Human Science Major to Pursue Career in Sports Medicine

NOVEMBER 12, 2014 – A senior human science major at the School of Nursing & Health Studies says an early experience volunteering as a coach for a wheelchair softball team in New Jersey helped form his desire to pursue a career in medicine.

“This sheer power that medicine has to transform disabilities and the rewarding feeling that I get when my team succeeds is my inspiration for the path ahead,” says Blake Meza (NHS’15), who is currently in the process of interviewing for medical school.

Sports Injury Prevention

Having considered everything from being a team physician to creating a nonprofit organization to support wheelchair athletes, Meza became interested in sports injury prevention while working on a research project for his “Senior Internship” course.

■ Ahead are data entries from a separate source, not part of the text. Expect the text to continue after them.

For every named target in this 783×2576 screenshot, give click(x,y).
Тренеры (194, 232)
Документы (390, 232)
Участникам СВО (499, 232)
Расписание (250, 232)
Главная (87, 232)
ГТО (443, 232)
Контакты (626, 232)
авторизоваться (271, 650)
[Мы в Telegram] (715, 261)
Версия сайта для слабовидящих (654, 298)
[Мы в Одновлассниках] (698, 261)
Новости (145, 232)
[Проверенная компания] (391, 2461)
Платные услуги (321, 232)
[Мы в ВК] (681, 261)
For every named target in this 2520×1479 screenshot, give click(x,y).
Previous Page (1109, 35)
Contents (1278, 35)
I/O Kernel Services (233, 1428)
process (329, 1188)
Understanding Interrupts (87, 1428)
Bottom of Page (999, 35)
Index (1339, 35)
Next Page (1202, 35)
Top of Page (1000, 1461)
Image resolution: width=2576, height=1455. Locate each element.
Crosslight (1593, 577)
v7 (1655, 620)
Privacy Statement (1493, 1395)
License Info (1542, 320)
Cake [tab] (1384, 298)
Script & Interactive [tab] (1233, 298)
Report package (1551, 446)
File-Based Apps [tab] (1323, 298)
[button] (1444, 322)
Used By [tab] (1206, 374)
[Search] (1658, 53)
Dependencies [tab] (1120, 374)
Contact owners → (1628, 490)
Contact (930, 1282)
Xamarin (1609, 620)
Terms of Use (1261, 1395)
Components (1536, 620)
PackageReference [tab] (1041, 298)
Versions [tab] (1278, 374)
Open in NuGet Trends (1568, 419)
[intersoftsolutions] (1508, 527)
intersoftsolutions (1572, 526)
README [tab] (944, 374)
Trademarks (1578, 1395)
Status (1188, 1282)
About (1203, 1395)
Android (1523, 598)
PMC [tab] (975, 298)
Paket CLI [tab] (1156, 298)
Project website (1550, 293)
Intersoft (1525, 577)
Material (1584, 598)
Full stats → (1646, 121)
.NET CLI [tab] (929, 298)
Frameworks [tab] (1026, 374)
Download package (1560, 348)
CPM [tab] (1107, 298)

For his final project, Meza, who is an avid fan of Georgetown athletics, will analyze potential behavioral and demographic risk factors for Tommy John surgery (a treatment designed to restore stability of the elbow) in Major League Baseball pitchers.

Assisting Peers

In addition to his research interests, Meza says that serving as a peer advisor has played a central part in defining his life in Georgetown. He is currently one of the peer coordinators who leads this program.

His own peer advisor helped him with everything from choosing coursework and navigating the pre-med path, to renting a refrigerator his first year.

“As a sophomore, I knew that I wanted to help first-year students in a similar way,” says Meza, who was recently recognized for outstanding student achievement at the seventh annual Convocation of Georgetown University Medical Center.

Leadership, Teamwork

Through this work, Meza says he learned how to delegate roles and coordinate the opinions of all group members to come to a decision, when to step up to be a leader, and when to let others lead.

One of the biggest benefits from the experience for Meza has been working closely with a team of other students and staff, especially Doug Little, MS, senior assistant dean at NHS.

“Doug has served as an advisor to me with so many things – academics, the medical school process, peer advising planning, life,” Meza says. “It is the relationships that make the NHS such a wonderful community that I cannot begin to imagine departing from in May.”